La production de l’éphémère atelier du vitrail fut à peu près nulle, mais le fait même que cet atelier ait été créé mérite d’être relevé. Cette création se situe en effet au point de rencontre de deux recherches indépendantes. D’une part, dès avant 1914 (v. der Blaue* Reiter), des peintres, tels Marc, Macke, Klee* lui-même — sous l’influence à la fois de Robert Delaunay et du Néerlandais Johan Thorn Prikker (1868-1932), un des artisans de la renaissance du vitrail —, avaient posé le problème de la couleur-lumière.
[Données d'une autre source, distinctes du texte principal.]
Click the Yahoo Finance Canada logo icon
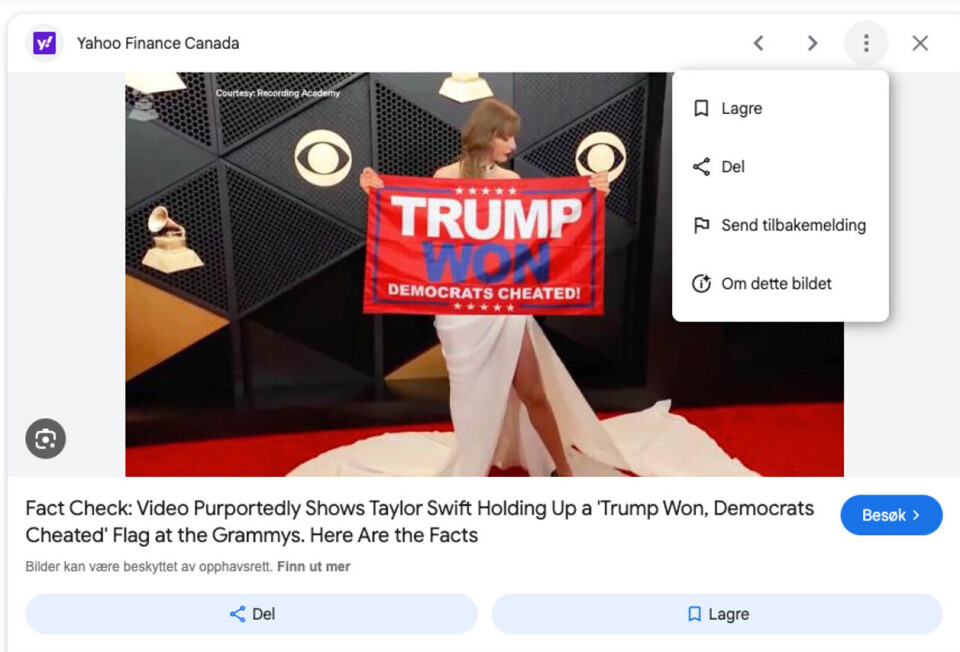Viewport: 960px width, 652px height. pos(44,43)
D’autre part, dans les mêmes années de l’avant-guerre, l’« architecture de verre » des premiers architectes expressionnistes (Bruno Taut [1880-1938]) supposait l’emploi non de vitrages incolores, mais de structures à facettes dans lesquelles étaient sertis des losanges de verre multicolore, tirant de la lumière des harmonies mouvantes comparables à celles des vitraux des cathédrales. Ces recherches sur le vitrail semblent bien avoir été à l’origine de l’idée des projections lumineuses colorées — indépendantes du cinéma abstrait — de Kurt Schwerdtfeger (1897-1966) et de Ludwig Hirschfeld-Mack (né en 1893), dans lesquelles on peut voir des incunables du lumino-cinétisme (v. cinétique [art]).